Recorded data:
>>

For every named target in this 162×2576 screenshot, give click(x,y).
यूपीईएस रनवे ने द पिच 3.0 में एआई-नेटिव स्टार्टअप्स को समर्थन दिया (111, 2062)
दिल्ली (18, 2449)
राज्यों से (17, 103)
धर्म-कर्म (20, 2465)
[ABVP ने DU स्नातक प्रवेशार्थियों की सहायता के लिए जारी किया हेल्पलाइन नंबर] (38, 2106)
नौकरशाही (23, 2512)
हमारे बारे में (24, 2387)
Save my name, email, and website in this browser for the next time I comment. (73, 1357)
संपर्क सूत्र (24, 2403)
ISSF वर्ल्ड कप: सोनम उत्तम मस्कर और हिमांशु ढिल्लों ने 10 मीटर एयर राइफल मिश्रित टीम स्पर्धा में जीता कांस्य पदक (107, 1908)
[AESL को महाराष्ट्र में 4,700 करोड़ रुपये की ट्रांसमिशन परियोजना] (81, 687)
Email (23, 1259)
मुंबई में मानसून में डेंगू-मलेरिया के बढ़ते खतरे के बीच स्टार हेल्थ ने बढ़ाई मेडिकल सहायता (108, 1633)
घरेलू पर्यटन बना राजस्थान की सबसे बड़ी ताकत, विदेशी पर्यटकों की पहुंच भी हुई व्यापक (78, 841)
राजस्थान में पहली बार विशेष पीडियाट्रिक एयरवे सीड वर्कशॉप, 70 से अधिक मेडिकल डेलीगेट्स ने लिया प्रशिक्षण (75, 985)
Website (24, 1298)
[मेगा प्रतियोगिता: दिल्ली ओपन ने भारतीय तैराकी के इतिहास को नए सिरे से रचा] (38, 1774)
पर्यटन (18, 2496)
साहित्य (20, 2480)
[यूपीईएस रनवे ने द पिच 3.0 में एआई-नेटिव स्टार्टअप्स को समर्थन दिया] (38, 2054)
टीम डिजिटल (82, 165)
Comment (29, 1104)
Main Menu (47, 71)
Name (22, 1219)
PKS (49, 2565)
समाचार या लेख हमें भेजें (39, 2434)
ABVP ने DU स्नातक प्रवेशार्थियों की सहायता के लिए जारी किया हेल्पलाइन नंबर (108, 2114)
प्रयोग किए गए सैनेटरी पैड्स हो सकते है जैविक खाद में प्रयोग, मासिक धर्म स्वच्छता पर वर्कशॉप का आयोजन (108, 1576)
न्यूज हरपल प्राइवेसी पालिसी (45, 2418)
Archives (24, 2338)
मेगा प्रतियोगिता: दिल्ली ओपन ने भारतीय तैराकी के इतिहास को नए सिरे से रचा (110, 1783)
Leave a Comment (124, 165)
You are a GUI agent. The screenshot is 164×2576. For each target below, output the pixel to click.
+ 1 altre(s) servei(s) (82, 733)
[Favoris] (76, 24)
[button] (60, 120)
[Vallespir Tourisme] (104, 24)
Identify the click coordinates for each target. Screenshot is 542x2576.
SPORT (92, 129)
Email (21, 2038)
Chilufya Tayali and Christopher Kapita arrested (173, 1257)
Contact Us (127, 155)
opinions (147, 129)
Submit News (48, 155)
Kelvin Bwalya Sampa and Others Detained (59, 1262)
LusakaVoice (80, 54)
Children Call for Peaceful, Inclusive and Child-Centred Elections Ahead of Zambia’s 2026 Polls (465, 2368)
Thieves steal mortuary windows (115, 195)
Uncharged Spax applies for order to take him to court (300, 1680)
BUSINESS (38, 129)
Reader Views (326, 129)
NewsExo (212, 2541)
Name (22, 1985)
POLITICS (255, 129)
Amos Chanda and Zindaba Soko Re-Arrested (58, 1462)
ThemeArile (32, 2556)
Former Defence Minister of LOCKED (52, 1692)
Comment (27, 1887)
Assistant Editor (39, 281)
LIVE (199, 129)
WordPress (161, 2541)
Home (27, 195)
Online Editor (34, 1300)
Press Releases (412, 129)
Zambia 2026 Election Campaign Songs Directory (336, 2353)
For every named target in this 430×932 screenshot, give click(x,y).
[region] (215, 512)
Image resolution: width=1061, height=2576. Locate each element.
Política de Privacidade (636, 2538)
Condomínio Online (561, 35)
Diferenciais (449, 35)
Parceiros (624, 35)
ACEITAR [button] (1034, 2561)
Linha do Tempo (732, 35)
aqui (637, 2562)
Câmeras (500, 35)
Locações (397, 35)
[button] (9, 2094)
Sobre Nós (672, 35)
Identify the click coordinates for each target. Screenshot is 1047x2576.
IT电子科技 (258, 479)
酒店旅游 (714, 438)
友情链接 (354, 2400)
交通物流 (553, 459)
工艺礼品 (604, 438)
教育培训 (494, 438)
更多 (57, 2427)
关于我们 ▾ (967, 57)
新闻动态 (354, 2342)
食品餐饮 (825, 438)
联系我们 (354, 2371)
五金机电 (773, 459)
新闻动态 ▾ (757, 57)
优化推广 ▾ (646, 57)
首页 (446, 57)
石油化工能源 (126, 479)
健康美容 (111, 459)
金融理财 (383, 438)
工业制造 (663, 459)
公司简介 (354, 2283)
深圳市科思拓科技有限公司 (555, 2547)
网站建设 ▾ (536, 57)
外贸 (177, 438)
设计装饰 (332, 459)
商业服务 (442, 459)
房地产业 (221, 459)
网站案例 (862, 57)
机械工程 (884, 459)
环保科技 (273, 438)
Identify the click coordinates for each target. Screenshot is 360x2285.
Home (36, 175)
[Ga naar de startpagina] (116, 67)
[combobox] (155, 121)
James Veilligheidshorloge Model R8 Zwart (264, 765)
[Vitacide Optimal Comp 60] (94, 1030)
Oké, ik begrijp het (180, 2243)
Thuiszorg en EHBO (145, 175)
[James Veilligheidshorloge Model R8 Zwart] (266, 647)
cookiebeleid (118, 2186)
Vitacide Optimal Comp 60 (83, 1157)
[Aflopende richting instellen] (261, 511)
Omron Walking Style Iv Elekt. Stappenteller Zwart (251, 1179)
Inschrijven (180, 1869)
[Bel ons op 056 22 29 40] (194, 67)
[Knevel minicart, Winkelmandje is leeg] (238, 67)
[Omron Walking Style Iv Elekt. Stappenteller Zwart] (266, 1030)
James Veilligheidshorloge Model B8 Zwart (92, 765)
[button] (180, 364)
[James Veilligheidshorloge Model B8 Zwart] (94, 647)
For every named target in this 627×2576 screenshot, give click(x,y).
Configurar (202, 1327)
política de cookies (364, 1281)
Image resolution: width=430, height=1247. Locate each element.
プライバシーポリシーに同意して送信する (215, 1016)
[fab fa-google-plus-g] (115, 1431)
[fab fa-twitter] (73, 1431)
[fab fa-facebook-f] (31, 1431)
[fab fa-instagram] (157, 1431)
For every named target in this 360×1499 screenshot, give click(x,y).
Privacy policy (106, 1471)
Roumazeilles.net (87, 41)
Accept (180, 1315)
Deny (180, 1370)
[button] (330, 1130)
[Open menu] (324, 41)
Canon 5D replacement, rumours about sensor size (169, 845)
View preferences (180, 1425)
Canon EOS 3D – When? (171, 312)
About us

<<

Work order: Retype exactly the lines above, from the one with "Website (24, 1298)" through the one with "समाचार या लेख हमें भेजें (39, 2434)", inclusive.

Task solution:
Website (24, 1298)
[मेगा प्रतियोगिता: दिल्ली ओपन ने भारतीय तैराकी के इतिहास को नए सिरे से रचा] (38, 1774)
पर्यटन (18, 2496)
साहित्य (20, 2480)
[यूपीईएस रनवे ने द पिच 3.0 में एआई-नेटिव स्टार्टअप्स को समर्थन दिया] (38, 2054)
टीम डिजिटल (82, 165)
Comment (29, 1104)
Main Menu (47, 71)
Name (22, 1219)
PKS (49, 2565)
समाचार या लेख हमें भेजें (39, 2434)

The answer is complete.